:: EXERCISE REQUIREMENTS ::
Stopping at the line that holds "Given: Book an appointment on date 31", repeat the lines below exactly, starting from the very first and including that final line.

RECORDS SUPPLIED: Begin

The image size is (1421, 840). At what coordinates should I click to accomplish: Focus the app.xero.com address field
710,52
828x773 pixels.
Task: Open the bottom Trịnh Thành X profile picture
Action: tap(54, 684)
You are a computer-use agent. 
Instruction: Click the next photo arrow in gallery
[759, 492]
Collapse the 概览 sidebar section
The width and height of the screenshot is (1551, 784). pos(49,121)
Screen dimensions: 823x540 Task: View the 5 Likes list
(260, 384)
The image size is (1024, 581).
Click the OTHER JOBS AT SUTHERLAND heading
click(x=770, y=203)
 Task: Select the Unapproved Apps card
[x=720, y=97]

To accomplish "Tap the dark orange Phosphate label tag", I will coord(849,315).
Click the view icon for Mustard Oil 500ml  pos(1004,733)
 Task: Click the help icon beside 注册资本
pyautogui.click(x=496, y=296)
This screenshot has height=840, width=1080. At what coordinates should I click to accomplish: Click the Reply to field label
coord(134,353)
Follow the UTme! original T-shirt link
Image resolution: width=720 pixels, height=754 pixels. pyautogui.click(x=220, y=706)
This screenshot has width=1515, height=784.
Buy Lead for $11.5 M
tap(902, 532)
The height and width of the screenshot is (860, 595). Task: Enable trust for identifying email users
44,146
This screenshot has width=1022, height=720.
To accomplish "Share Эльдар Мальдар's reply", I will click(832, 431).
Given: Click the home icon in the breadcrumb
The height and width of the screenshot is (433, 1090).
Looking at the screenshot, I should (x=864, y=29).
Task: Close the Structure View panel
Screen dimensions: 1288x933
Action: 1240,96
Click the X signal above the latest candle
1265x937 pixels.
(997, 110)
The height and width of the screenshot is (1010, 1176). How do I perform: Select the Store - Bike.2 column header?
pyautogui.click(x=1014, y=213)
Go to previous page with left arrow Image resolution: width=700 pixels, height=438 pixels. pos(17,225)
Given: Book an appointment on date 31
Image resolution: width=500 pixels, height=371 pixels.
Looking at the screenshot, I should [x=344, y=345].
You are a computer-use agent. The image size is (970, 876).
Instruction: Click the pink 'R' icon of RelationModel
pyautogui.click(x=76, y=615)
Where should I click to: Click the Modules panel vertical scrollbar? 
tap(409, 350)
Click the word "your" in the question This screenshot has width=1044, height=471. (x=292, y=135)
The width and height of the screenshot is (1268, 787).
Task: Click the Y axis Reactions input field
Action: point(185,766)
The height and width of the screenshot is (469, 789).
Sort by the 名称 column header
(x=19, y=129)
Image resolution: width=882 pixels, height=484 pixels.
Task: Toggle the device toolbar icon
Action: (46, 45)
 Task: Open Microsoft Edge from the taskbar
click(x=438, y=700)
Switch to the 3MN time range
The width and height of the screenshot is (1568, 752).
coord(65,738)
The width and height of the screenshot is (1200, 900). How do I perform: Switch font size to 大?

RECORDS SUPPLIED: End

:: RESPONSE BELOW ::
The image size is (1421, 840). At what coordinates should I click to accomplish: Focus the app.xero.com address field
710,52
828x773 pixels.
Task: Open the bottom Trịnh Thành X profile picture
Action: tap(54, 684)
You are a computer-use agent. 
Instruction: Click the next photo arrow in gallery
[759, 492]
Collapse the 概览 sidebar section
The width and height of the screenshot is (1551, 784). pos(49,121)
Screen dimensions: 823x540 Task: View the 5 Likes list
(260, 384)
The image size is (1024, 581).
Click the OTHER JOBS AT SUTHERLAND heading
click(x=770, y=203)
 Task: Select the Unapproved Apps card
[x=720, y=97]

To accomplish "Tap the dark orange Phosphate label tag", I will coord(849,315).
Click the view icon for Mustard Oil 500ml  pos(1004,733)
 Task: Click the help icon beside 注册资本
pyautogui.click(x=496, y=296)
This screenshot has height=840, width=1080. At what coordinates should I click to accomplish: Click the Reply to field label
coord(134,353)
Follow the UTme! original T-shirt link
Image resolution: width=720 pixels, height=754 pixels. pyautogui.click(x=220, y=706)
This screenshot has width=1515, height=784.
Buy Lead for $11.5 M
tap(902, 532)
The height and width of the screenshot is (860, 595). Task: Enable trust for identifying email users
44,146
This screenshot has width=1022, height=720.
To accomplish "Share Эльдар Мальдар's reply", I will click(832, 431).
Given: Click the home icon in the breadcrumb
The height and width of the screenshot is (433, 1090).
Looking at the screenshot, I should (x=864, y=29).
Task: Close the Structure View panel
Screen dimensions: 1288x933
Action: 1240,96
Click the X signal above the latest candle
1265x937 pixels.
(997, 110)
The height and width of the screenshot is (1010, 1176). How do I perform: Select the Store - Bike.2 column header?
pyautogui.click(x=1014, y=213)
Go to previous page with left arrow Image resolution: width=700 pixels, height=438 pixels. pos(17,225)
Given: Book an appointment on date 31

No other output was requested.